__WORK REQUEST__
Could each entry be returned exactly as it appears?

[Opening TASK MATERIAL section]

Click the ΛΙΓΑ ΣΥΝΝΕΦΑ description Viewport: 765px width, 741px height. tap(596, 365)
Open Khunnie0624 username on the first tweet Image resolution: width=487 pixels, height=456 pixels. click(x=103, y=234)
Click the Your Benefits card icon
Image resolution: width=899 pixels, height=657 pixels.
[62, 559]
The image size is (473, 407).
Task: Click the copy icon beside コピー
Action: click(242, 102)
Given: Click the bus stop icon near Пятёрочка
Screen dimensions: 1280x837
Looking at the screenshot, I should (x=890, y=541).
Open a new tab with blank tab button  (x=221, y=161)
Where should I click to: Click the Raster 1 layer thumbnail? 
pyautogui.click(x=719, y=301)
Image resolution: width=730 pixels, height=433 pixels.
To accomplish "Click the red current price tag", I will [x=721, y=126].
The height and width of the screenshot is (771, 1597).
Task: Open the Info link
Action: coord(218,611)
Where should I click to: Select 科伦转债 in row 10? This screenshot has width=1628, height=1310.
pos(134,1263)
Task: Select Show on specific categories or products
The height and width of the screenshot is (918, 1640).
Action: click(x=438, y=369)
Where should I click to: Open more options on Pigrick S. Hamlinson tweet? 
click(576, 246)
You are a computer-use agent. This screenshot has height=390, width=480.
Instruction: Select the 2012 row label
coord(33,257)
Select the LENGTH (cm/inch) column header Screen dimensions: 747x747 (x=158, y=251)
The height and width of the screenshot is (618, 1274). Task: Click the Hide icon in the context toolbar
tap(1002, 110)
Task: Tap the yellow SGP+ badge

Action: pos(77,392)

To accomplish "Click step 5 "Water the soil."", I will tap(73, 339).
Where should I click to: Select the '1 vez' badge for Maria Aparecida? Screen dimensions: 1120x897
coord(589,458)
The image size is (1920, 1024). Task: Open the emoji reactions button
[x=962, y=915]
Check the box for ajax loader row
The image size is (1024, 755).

[Closing TASK MATERIAL section]

__ANSWER TO THIS TASK__
Click the ΛΙΓΑ ΣΥΝΝΕΦΑ description Viewport: 765px width, 741px height. tap(596, 365)
Open Khunnie0624 username on the first tweet Image resolution: width=487 pixels, height=456 pixels. click(x=103, y=234)
Click the Your Benefits card icon
Image resolution: width=899 pixels, height=657 pixels.
[62, 559]
The image size is (473, 407).
Task: Click the copy icon beside コピー
Action: click(242, 102)
Given: Click the bus stop icon near Пятёрочка
Screen dimensions: 1280x837
Looking at the screenshot, I should (x=890, y=541).
Open a new tab with blank tab button  (x=221, y=161)
Where should I click to: Click the Raster 1 layer thumbnail? 
pyautogui.click(x=719, y=301)
Image resolution: width=730 pixels, height=433 pixels.
To accomplish "Click the red current price tag", I will [x=721, y=126].
The height and width of the screenshot is (771, 1597).
Task: Open the Info link
Action: coord(218,611)
Where should I click to: Select 科伦转债 in row 10? This screenshot has width=1628, height=1310.
pos(134,1263)
Task: Select Show on specific categories or products
The height and width of the screenshot is (918, 1640).
Action: click(x=438, y=369)
Where should I click to: Open more options on Pigrick S. Hamlinson tweet? 
click(576, 246)
You are a computer-use agent. This screenshot has height=390, width=480.
Instruction: Select the 2012 row label
coord(33,257)
Select the LENGTH (cm/inch) column header Screen dimensions: 747x747 (x=158, y=251)
The height and width of the screenshot is (618, 1274). Task: Click the Hide icon in the context toolbar
tap(1002, 110)
Task: Tap the yellow SGP+ badge

Action: pos(77,392)

To accomplish "Click step 5 "Water the soil."", I will tap(73, 339).
Where should I click to: Select the '1 vez' badge for Maria Aparecida? Screen dimensions: 1120x897
coord(589,458)
The image size is (1920, 1024). Task: Open the emoji reactions button
[x=962, y=915]
Check the box for ajax loader row
The image size is (1024, 755).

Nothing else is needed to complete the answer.